Relativamente ai risultati economici, la perdita operativa è di 176,9 milioni di euro; il margine di interesse è di 385,8 milioni di euro, in flessione del 26,7% rispetto al 2015; il totale dei proventi operativi è sceso del 34,3% a 700 milioni, anche a causa del calo delle masse intermediate per la clientela (circa -12,7 miliardi di euro, pari al -17,2%).

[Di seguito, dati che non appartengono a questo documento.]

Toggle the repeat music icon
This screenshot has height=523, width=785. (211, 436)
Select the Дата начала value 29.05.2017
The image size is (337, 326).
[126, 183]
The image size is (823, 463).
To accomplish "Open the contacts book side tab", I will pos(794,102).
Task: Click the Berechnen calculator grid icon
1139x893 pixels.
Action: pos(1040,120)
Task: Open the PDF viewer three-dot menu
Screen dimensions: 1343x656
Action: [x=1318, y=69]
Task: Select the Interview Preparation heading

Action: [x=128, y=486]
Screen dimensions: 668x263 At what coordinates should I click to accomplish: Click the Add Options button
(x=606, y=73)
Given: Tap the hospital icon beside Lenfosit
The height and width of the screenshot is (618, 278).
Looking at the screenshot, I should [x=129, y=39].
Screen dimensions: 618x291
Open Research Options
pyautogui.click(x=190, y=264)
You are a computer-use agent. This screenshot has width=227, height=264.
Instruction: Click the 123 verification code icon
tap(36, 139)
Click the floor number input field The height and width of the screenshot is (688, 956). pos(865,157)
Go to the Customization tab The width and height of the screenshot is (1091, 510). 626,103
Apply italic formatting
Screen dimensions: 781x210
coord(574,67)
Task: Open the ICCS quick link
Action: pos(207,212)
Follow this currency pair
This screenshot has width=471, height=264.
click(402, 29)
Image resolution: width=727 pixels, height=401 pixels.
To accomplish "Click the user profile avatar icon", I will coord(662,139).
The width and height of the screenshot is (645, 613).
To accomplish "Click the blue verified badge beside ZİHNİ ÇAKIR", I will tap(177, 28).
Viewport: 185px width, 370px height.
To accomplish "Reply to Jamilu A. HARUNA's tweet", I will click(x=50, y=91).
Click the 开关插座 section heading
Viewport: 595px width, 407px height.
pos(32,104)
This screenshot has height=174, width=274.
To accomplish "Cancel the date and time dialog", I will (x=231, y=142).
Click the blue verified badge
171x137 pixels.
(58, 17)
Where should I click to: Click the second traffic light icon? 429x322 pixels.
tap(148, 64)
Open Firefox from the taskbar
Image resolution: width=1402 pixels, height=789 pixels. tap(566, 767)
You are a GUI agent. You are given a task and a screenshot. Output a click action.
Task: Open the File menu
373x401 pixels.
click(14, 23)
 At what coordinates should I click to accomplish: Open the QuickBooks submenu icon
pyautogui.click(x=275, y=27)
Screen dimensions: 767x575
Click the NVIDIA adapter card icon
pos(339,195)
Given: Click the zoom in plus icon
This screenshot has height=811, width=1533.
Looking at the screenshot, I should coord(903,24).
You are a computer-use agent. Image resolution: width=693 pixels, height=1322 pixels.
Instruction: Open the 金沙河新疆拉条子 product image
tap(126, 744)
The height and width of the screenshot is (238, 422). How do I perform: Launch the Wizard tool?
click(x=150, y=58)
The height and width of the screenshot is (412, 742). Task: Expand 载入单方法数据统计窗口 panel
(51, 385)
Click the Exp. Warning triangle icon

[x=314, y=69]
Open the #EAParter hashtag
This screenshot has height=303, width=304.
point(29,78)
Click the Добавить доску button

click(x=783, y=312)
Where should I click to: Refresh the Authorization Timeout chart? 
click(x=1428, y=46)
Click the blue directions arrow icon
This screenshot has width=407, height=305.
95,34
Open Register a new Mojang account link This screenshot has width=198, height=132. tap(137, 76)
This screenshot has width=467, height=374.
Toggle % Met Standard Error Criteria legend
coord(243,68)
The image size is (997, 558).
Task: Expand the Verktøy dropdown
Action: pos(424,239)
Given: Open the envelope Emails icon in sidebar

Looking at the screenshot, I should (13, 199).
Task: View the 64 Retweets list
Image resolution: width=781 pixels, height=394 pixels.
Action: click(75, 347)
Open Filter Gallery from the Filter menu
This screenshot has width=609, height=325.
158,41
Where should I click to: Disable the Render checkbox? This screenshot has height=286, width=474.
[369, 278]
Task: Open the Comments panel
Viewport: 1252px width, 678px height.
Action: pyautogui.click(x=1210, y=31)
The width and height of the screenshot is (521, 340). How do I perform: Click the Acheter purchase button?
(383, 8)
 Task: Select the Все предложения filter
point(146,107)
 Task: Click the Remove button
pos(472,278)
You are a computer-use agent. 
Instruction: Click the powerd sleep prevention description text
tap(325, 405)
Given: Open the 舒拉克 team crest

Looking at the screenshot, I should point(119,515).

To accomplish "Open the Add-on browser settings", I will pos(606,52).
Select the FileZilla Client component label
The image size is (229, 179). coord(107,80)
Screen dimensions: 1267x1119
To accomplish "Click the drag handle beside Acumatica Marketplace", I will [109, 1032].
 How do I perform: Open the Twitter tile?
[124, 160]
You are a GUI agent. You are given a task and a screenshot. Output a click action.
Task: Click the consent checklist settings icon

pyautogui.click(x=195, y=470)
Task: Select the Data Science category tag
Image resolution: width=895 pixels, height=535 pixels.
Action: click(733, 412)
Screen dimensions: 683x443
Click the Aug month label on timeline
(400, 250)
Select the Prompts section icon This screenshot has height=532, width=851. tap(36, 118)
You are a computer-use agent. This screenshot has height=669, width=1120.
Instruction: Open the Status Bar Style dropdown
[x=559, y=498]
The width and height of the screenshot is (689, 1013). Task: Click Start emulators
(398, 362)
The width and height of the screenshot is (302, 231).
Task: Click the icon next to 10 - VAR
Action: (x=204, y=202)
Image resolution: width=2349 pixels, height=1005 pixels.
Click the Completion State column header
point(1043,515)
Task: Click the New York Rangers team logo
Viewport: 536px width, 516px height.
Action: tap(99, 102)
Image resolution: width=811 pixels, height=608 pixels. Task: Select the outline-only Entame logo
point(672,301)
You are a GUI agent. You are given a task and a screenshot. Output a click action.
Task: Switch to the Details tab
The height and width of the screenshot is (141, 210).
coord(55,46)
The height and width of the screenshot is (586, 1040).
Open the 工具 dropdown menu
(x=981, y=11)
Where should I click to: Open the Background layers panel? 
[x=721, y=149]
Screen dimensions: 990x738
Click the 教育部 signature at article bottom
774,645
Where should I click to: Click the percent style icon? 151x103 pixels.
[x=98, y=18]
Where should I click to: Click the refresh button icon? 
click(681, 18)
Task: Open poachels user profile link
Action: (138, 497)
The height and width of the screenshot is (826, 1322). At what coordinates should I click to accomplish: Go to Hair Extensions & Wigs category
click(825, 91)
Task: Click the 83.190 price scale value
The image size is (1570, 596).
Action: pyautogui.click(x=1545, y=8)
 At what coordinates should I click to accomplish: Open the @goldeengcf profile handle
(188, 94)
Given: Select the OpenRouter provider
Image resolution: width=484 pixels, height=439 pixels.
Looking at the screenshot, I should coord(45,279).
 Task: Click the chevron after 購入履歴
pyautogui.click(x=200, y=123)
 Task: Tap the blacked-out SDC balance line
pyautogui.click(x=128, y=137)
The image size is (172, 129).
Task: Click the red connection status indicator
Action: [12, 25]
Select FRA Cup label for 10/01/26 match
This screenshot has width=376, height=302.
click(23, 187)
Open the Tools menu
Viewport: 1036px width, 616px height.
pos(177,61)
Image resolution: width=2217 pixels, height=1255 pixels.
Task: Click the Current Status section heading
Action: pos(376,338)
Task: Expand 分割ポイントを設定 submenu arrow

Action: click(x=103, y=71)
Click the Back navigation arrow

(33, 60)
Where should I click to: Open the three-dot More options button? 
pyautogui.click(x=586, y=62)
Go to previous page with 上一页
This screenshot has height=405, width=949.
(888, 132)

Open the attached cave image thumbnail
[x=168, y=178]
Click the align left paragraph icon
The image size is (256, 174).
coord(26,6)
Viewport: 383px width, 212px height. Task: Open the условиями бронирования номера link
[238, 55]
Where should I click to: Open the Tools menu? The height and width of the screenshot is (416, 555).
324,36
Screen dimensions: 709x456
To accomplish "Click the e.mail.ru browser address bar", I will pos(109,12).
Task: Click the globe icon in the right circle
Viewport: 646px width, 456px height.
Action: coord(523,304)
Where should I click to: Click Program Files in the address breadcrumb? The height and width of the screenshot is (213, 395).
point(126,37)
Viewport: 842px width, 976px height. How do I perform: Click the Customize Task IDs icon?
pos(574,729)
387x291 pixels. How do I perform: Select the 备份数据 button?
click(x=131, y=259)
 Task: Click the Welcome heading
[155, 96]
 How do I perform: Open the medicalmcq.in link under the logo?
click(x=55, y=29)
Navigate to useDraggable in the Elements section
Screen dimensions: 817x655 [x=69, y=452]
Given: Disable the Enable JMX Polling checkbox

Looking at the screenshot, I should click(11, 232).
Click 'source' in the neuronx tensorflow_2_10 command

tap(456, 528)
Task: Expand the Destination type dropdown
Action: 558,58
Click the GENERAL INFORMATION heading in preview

Per ciò che riguarda i coefficienti di vigilanza, il Common equity tier 1 e il Tier 1 ratio si sono attestati al 6,39% (7,23% al 31 dicembre 2015), mentre il Total capital ratio è risultato pari all’8,27% (9,06% al 31 dicembre 2015). I ratios consolidati pro-forma al 31 dicembre 2016, determinati includendo la seconda tranche del versamento in conto aumento di capitale effettuato a gennaio dal fondo Atlante (296,4 milioni), si attestano all’8,06% per quanto attiene al Cet1 ratio e al Tier 1 ratio e al 9,96% per quanto attiene al Total capital ratio.
Così come la Popolare di Vicenza, anche Veneto Banca ribadisce che il piano industriale 2017-21 si fonda sulla ristrutturazione della banca attraverso la fusione con la Popolare di Vicenza, unitamente ad un intervento di rafforzamento patrimoniale, per il quale, «in mancanza di una chiara espressione di volontà da parte dell’azionsta di controllo (Atlante, ndr) di effettuare ulteriori interventi di sostegno patrimoniale», la banca ha chiesto la ricapitalizzazione precauzionale, cioé l’aiuto di Stato. Intervento «considerato come la più realistica opzione di ricapitalizzazione». E dal summit di Bruxelles di ieri sera sono arrivate notizie confortanti che fanno ben sperare in una accelerazione verso il via libera della Bce sulla solvibilità e verso il secondo via libera dell’Antitrust europeo sull’utilizzo degli aiuti di Stato.
Veneto Banca, intanto, delibererà il prossimo 11 aprile di accettare come sufficiente la percentuale di adesioni raggiunta nell’operazione di offerta pubblica transattiva: vi hanno aderito 54.359 azionisti, circa il 73% del totale) portatori del 67,6% delle azioni comprese nel perimentro dell’offerta. Dopo quella data, si potrà procedere al versamento dei rimborsi.
Veneto Banca ribadisce anche che sta procedendo alla vendita di Banca Intermobiliare. Il 28 marzo l’istituto di Montebelluna ha deliberato di individuare gli advisor finanziari e legali al fine di determinare «le modalità attraverso cui consentire a Bim di proseguire il proprio percorso di sviluppo in modo autonomo».